Since becoming president, Trump has effectively given Ukraine away to Putin, while striking a blow at the NATO alliance that may prove to be fatal. He has accused Ukraine of instigating the war, while letting Russia entirely off the hook. He has extorted Ukraine while refusing to provide any tangible security guarantees. He has destroyed the Pax Americana and has given the back of the hand to our European allies. He has made the United States an unreliable partner, which has undermined American power around the world.
During his first term, he sided with Putin against our own intelligence agencies and has now brought the Russian president in from the cold, agreeing to meet with him and insisting that Russia rejoin the G-7, from which it was kicked out after its illegal annexation of Crimea in 2014. He is validating Russia’s might makes right approach to territorial acquisition by threatening to annex Greenland and Canada and take back the Panama Canal.
Of all the people Trump could have nominated as his vice-president, he chose Putin apologist JD Vance.

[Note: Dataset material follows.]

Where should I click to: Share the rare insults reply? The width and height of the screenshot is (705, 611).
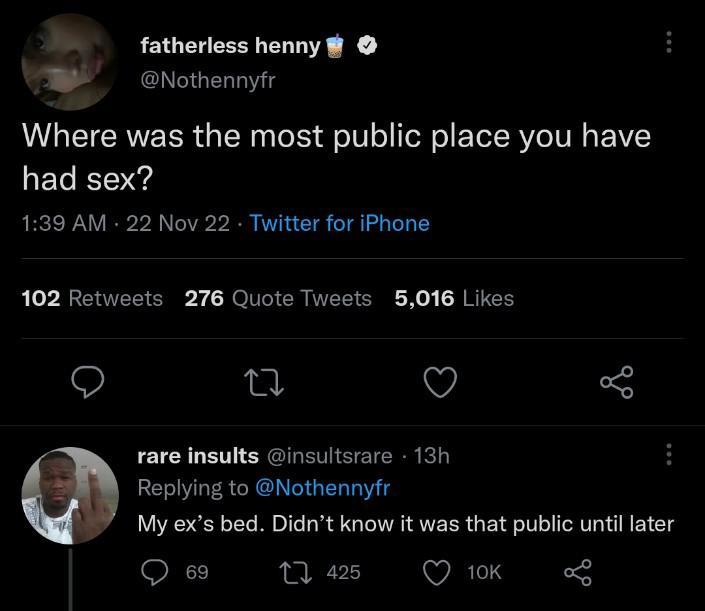578,572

Of all the people he could have made his partner in governing, he has chosen Putin phone buddy Elon Musk. Of all the people he could have placed in charge of our nation’s intelligence services, he chose Putin mouthpiece Tulsi Gabbard. Of all the people he could have put in charge of the FBI, he chose Kash Patel, who received money from a Russian national running a pro-Russian influence campaign. Of all the people he could have put in charge of the Pentagon, he chose Pete Hegseth, who is purging our military of its most experienced servicemen and women, weakening it for at least a generation.

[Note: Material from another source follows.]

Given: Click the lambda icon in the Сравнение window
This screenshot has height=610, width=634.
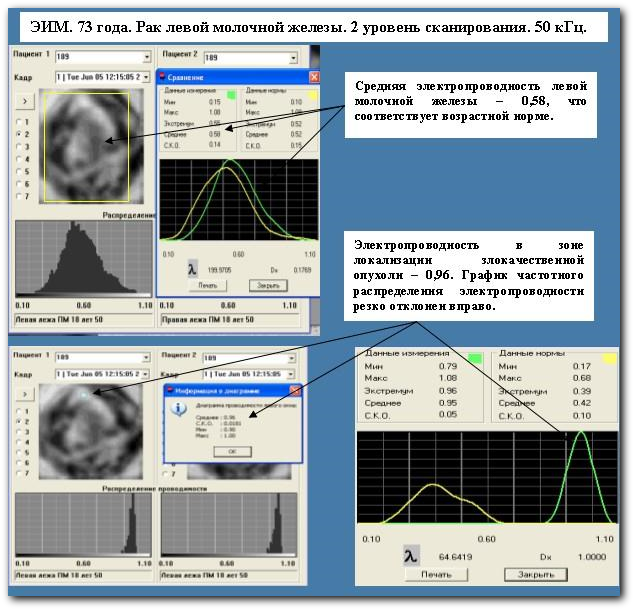Looking at the screenshot, I should (193, 269).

Trump has made Americans questions their institutions, from the courts to the Congress to the military, from the FBI and the CIA to our diplomatic and military alliances. He has launched an assault on everything that has made this nation a beacon for the world: the institutions of higher learning that educated millions of foreign students and thus exported American values abroad; the arts, which promoted American culture around the world; the sanctity of our electoral process. The very notion of e pluribus unum.
It hardly matters whether Trump is doing this because Mussayev is telling the truth. Whatever his motives, he has done more to destabilize the United States and the West and more to benefit the former Soviet spy who sits in the Kremlin today than any KGB handler could ever have dreamed.
Julie,
Well done, entirely plausible he would be a Russian agent as he has no allegiance to anyone or anything.
I recall that during his first election campaign his sons said that they had received a lot of financing after US banks stopped loaning him money. They were told to shut up about that. Also, wasn't there evidence that oligarchs were buying apartments in Trump Tower to launder their money.
So grateful for you and this platform, as it might be one of the last remaining platforms for reliable information in the months to come. Look at NBC/MSNBC, being scrapped and sold for parts with three prominent black anchors/leads -- Lester Holt, Joy Reid, Hota Kotb all gone and Alex Wagner (the whole reason I tuned into the network in the first place) sidelined to podcasts (be it a great podcast). I'm so tired of seeing headlines how "our democracy may be in trouble" and "Trump steps up to the line" -- we are WAY past that. Congress and the Courts are now powerless to stop him. Only violence can stop Trump and Musk, and that's going to have to come from MAGA once they realize they've been had -- but with the media echo chamber they live in, that might not happen for decades, if ever. Trump will blame DEI, Hillary, Biden, Obama, Kamala, the libs, and trans people for all the world's woes, and few (beyond you) will hold truth to power. Mark my words -- NBC is soon going to announce SNL is cancelled, along with Seth Meyers--it's likely why they did the 50th specials now and not in October when the actual anniversary lands. Fallon, if kept, will fall into line with safer, "family values" comedy.